* [TASK DIRECTIONS]: Render all of the entries below as a numbered list, one line per item, leaving out any blank lines.

* [MATERIAL TO PROCESS]:

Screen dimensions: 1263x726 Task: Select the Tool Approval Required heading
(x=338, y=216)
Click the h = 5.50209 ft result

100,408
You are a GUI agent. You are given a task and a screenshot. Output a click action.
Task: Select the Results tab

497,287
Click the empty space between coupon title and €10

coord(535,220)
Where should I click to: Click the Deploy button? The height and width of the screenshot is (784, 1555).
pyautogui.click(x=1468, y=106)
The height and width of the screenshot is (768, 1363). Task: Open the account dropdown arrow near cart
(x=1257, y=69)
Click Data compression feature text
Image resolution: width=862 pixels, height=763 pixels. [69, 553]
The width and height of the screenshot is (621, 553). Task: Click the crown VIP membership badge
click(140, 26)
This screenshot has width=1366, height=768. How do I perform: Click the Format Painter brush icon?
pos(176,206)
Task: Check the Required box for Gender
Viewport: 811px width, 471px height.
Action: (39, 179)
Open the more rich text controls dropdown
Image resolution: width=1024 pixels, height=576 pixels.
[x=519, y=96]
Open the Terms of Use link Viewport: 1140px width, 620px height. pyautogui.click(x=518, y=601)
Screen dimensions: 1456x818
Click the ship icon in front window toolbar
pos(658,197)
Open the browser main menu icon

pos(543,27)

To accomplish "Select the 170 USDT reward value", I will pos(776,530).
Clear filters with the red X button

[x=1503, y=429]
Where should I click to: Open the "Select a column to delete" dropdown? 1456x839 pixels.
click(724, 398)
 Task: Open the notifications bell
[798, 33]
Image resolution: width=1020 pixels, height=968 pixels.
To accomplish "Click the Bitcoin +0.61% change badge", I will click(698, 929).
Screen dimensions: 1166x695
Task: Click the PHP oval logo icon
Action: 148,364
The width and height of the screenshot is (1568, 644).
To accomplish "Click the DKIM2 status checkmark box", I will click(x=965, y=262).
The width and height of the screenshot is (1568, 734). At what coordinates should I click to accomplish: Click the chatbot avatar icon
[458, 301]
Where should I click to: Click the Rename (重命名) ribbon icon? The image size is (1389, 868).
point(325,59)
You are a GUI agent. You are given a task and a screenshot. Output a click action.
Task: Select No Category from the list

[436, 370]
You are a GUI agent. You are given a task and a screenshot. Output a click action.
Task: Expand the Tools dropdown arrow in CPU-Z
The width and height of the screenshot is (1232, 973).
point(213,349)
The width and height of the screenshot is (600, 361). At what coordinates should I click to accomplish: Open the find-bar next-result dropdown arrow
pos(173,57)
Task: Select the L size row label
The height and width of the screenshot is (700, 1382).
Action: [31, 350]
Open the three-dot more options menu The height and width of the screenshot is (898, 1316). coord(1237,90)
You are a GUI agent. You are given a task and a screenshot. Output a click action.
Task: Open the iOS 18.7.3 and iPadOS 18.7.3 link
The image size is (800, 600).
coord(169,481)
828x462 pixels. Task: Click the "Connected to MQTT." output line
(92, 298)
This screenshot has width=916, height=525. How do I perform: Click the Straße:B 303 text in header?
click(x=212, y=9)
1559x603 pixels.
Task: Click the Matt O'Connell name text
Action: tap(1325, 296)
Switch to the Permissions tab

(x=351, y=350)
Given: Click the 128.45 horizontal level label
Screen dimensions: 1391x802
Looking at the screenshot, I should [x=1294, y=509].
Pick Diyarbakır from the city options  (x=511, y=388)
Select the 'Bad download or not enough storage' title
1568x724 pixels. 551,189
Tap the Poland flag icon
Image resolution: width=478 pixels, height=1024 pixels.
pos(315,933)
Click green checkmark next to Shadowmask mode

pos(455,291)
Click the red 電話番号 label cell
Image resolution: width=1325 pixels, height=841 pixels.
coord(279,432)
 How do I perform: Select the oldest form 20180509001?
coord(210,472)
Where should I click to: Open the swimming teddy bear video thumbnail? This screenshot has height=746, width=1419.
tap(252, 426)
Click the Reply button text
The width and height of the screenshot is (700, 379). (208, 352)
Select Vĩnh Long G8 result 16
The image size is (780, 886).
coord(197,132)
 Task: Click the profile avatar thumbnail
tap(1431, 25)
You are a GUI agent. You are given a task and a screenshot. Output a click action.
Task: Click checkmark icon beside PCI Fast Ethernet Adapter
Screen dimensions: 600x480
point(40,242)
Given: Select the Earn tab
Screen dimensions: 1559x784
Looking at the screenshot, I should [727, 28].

* [RESULT OF THE TASK]:
1. Screen dimensions: 1263x726 Task: Select the Tool Approval Required heading
2. (x=338, y=216)
3. Click the h = 5.50209 ft result
4. 100,408
5. You are a GUI agent. You are given a task and a screenshot. Output a click action.
6. Task: Select the Results tab
7. 497,287
8. Click the empty space between coupon title and €10
9. coord(535,220)
10. Where should I click to: Click the Deploy button? The height and width of the screenshot is (784, 1555).
11. pyautogui.click(x=1468, y=106)
12. The height and width of the screenshot is (768, 1363). Task: Open the account dropdown arrow near cart
13. (x=1257, y=69)
14. Click Data compression feature text
15. Image resolution: width=862 pixels, height=763 pixels. [69, 553]
16. The width and height of the screenshot is (621, 553). Task: Click the crown VIP membership badge
17. click(140, 26)
18. This screenshot has width=1366, height=768. How do I perform: Click the Format Painter brush icon?
19. pos(176,206)
20. Task: Check the Required box for Gender
21. Viewport: 811px width, 471px height.
22. Action: (39, 179)
23. Open the more rich text controls dropdown
24. Image resolution: width=1024 pixels, height=576 pixels.
25. [x=519, y=96]
26. Open the Terms of Use link Viewport: 1140px width, 620px height. pyautogui.click(x=518, y=601)
27. Screen dimensions: 1456x818
28. Click the ship icon in front window toolbar
29. pos(658,197)
30. Open the browser main menu icon
31. pos(543,27)
32. To accomplish "Select the 170 USDT reward value", I will pos(776,530).
33. Clear filters with the red X button
34. [x=1503, y=429]
35. Where should I click to: Open the "Select a column to delete" dropdown? 1456x839 pixels.
36. click(724, 398)
37.  Task: Open the notifications bell
38. [798, 33]
39. Image resolution: width=1020 pixels, height=968 pixels.
40. To accomplish "Click the Bitcoin +0.61% change badge", I will click(698, 929).
41. Screen dimensions: 1166x695
42. Task: Click the PHP oval logo icon
43. Action: 148,364
44. The width and height of the screenshot is (1568, 644).
45. To accomplish "Click the DKIM2 status checkmark box", I will click(x=965, y=262).
46. The width and height of the screenshot is (1568, 734). At what coordinates should I click to accomplish: Click the chatbot avatar icon
47. [458, 301]
48. Where should I click to: Click the Rename (重命名) ribbon icon? The image size is (1389, 868).
49. point(325,59)
50. You are a GUI agent. You are given a task and a screenshot. Output a click action.
51. Task: Select No Category from the list
52. [436, 370]
53. You are a GUI agent. You are given a task and a screenshot. Output a click action.
54. Task: Expand the Tools dropdown arrow in CPU-Z
55. The width and height of the screenshot is (1232, 973).
56. point(213,349)
57. The width and height of the screenshot is (600, 361). At what coordinates should I click to accomplish: Open the find-bar next-result dropdown arrow
58. pos(173,57)
59. Task: Select the L size row label
60. The height and width of the screenshot is (700, 1382).
61. Action: [31, 350]
62. Open the three-dot more options menu The height and width of the screenshot is (898, 1316). coord(1237,90)
63. You are a GUI agent. You are given a task and a screenshot. Output a click action.
64. Task: Open the iOS 18.7.3 and iPadOS 18.7.3 link
65. The image size is (800, 600).
66. coord(169,481)
67. 828x462 pixels. Task: Click the "Connected to MQTT." output line
68. (92, 298)
69. This screenshot has width=916, height=525. How do I perform: Click the Straße:B 303 text in header?
70. click(x=212, y=9)
71. 1559x603 pixels.
72. Task: Click the Matt O'Connell name text
73. Action: tap(1325, 296)
74. Switch to the Permissions tab
75. (x=351, y=350)
76. Given: Click the 128.45 horizontal level label
77. Screen dimensions: 1391x802
78. Looking at the screenshot, I should [x=1294, y=509].
79. Pick Diyarbakır from the city options  (x=511, y=388)
80. Select the 'Bad download or not enough storage' title
81. 1568x724 pixels. 551,189
82. Tap the Poland flag icon
83. Image resolution: width=478 pixels, height=1024 pixels.
84. pos(315,933)
85. Click green checkmark next to Shadowmask mode
86. pos(455,291)
87. Click the red 電話番号 label cell
88. Image resolution: width=1325 pixels, height=841 pixels.
89. coord(279,432)
90.  How do I perform: Select the oldest form 20180509001?
91. coord(210,472)
92. Where should I click to: Open the swimming teddy bear video thumbnail? This screenshot has height=746, width=1419.
93. tap(252, 426)
94. Click the Reply button text
95. The width and height of the screenshot is (700, 379). (208, 352)
96. Select Vĩnh Long G8 result 16
97. The image size is (780, 886).
98. coord(197,132)
99.  Task: Click the profile avatar thumbnail
100. tap(1431, 25)
101. You are a GUI agent. You are given a task and a screenshot. Output a click action.
102. Task: Click checkmark icon beside PCI Fast Ethernet Adapter
103. Screen dimensions: 600x480
104. point(40,242)
105. Given: Select the Earn tab
106. Screen dimensions: 1559x784
107. Looking at the screenshot, I should [727, 28].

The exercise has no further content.